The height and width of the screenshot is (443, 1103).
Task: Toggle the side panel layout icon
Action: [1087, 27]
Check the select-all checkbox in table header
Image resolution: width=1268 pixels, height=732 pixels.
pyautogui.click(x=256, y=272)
* * *
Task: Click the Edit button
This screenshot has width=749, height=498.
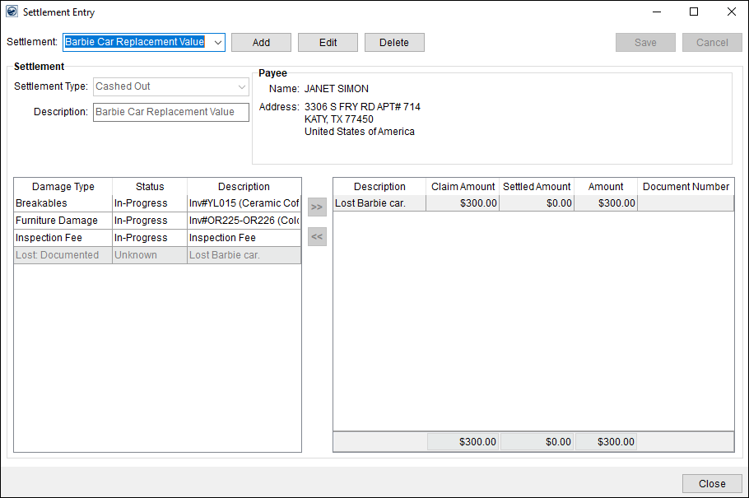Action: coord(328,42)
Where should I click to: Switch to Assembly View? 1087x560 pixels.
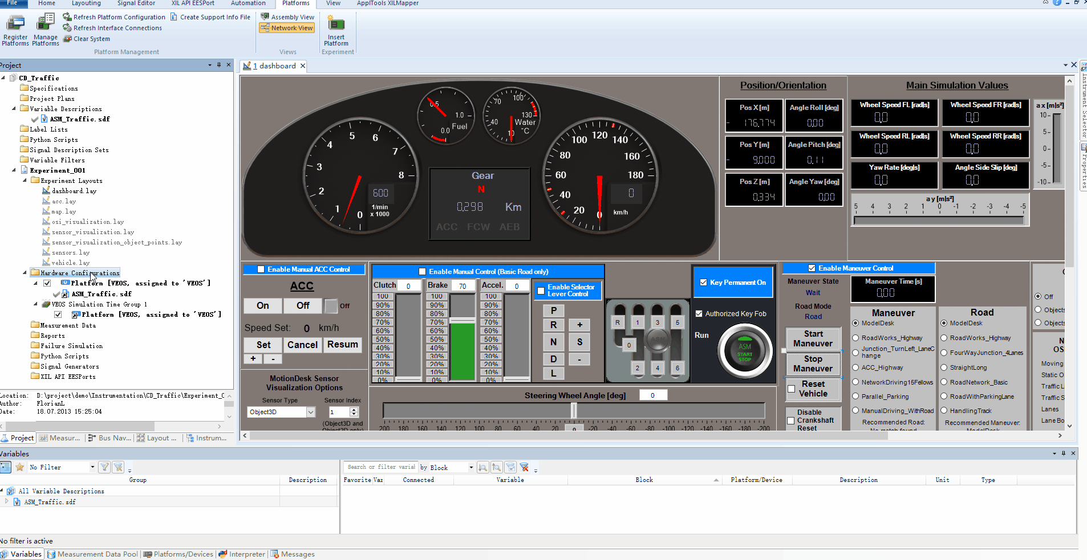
--
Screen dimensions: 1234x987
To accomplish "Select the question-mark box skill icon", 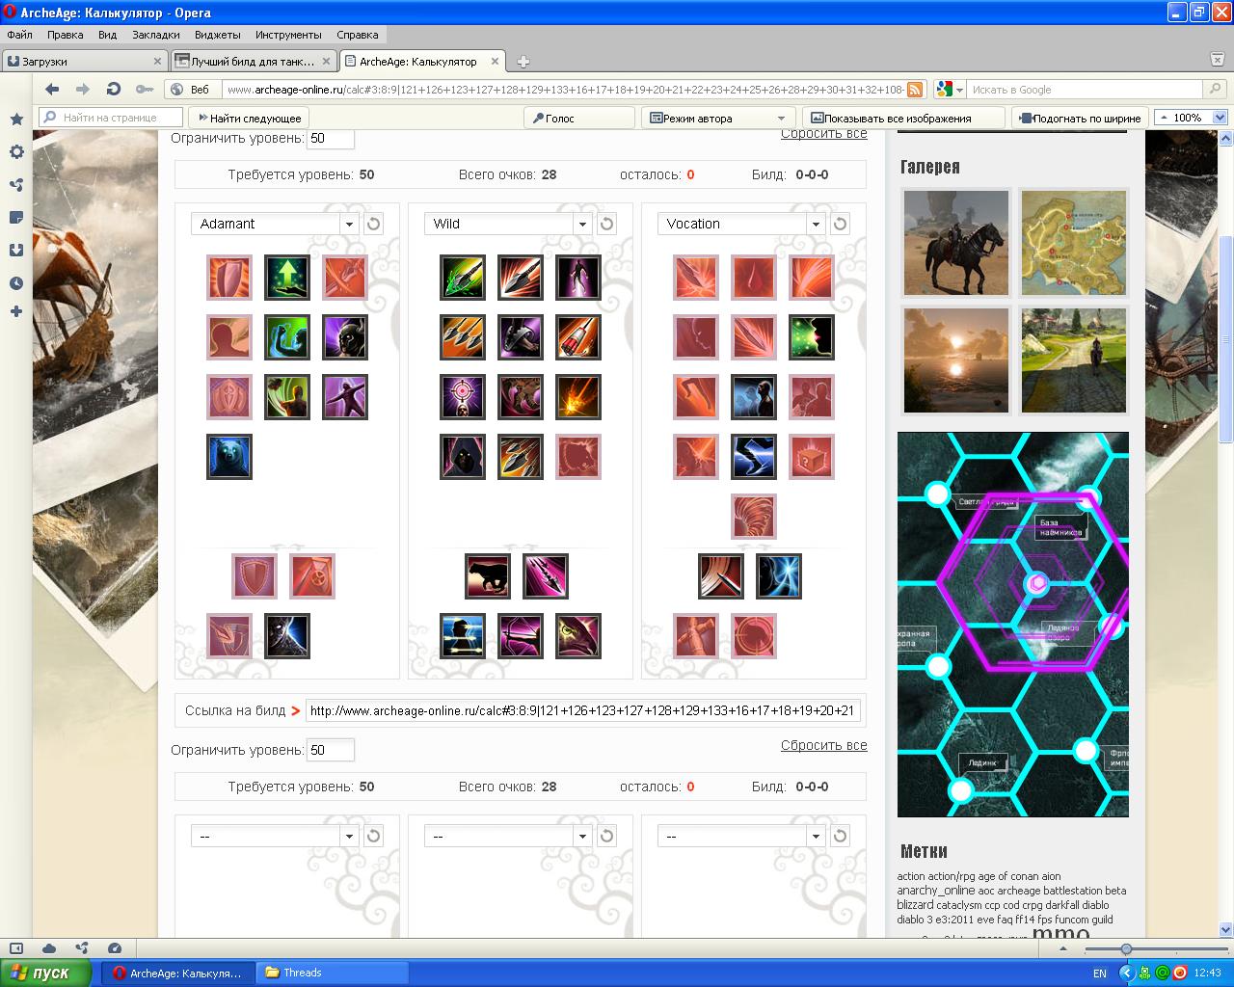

◆ **THE PROBLEM**: Reproduce the entries from the line with "The height and" up to and including the line with "pyautogui.click(x=256, y=272)", changing "select-all checkbox" to "select-all toggle" and leaving everything else untouched.

◆ **TASK SOLUTION**:
The height and width of the screenshot is (443, 1103).
Task: Toggle the side panel layout icon
Action: [1087, 27]
Check the select-all toggle in table header
Image resolution: width=1268 pixels, height=732 pixels.
pyautogui.click(x=256, y=272)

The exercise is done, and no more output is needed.